### What you are asked to do
Exactly the lines from the one containing "The height and" through the end of the data, and nothing more, should be retyped; pictures stay out.

### Data
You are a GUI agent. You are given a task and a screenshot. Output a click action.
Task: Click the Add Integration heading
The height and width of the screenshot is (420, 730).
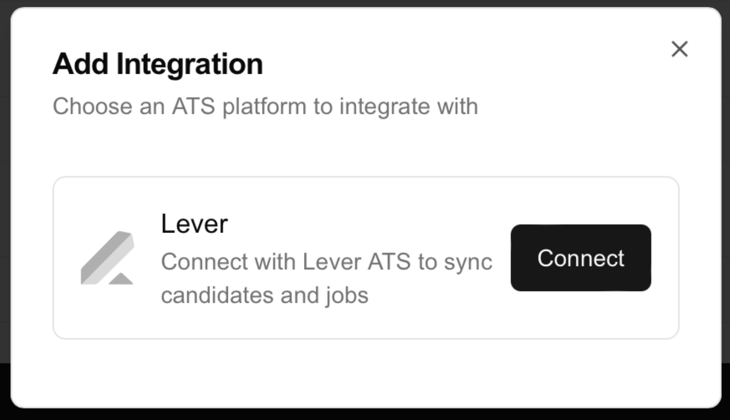point(158,64)
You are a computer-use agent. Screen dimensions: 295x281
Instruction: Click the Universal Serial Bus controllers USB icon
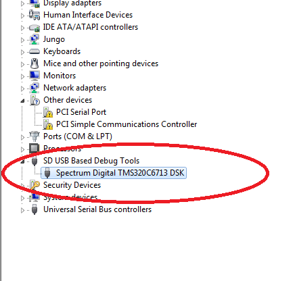[x=35, y=209]
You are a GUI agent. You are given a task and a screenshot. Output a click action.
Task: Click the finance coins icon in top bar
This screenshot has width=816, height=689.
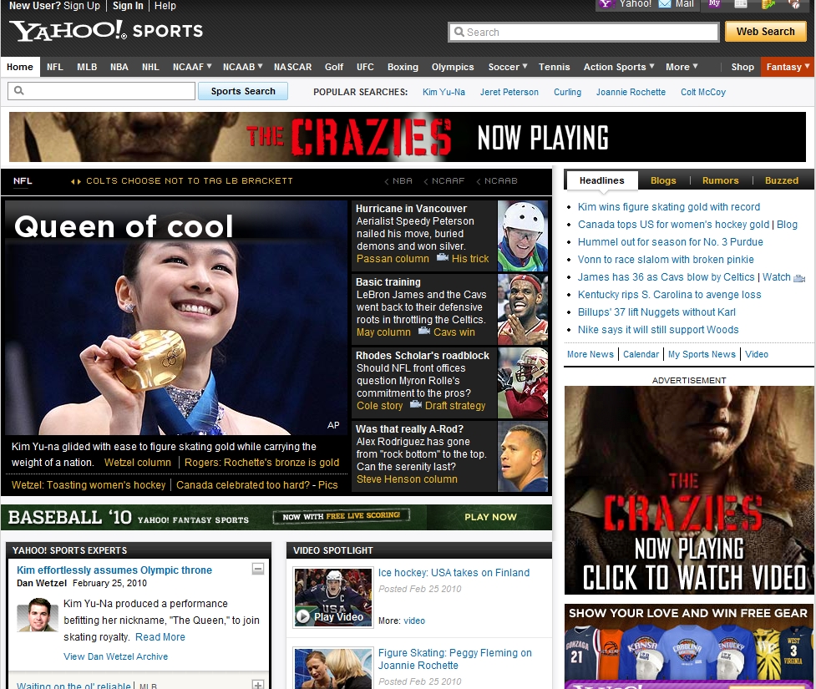pos(768,4)
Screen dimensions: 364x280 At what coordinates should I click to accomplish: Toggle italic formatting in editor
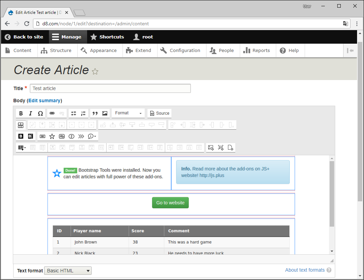coord(31,113)
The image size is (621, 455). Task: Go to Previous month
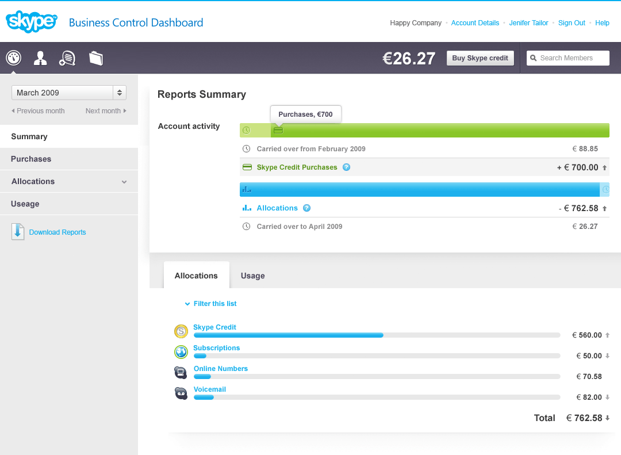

### The answer
The height and width of the screenshot is (420, 730).
point(158,64)
You are a computer-use agent. Screen dimensions: 295x281
Instruction: Click the Universal Serial Bus controllers USB icon
[x=35, y=209]
You are a GUI agent. You are given a task and a screenshot. Output a click action.
Task: Click the finance coins icon in top bar
This screenshot has width=816, height=689.
pos(768,4)
Screen dimensions: 364x280 At what coordinates should I click to accomplish: Toggle italic formatting in editor
coord(31,113)
The image size is (621, 455). Task: Go to Previous month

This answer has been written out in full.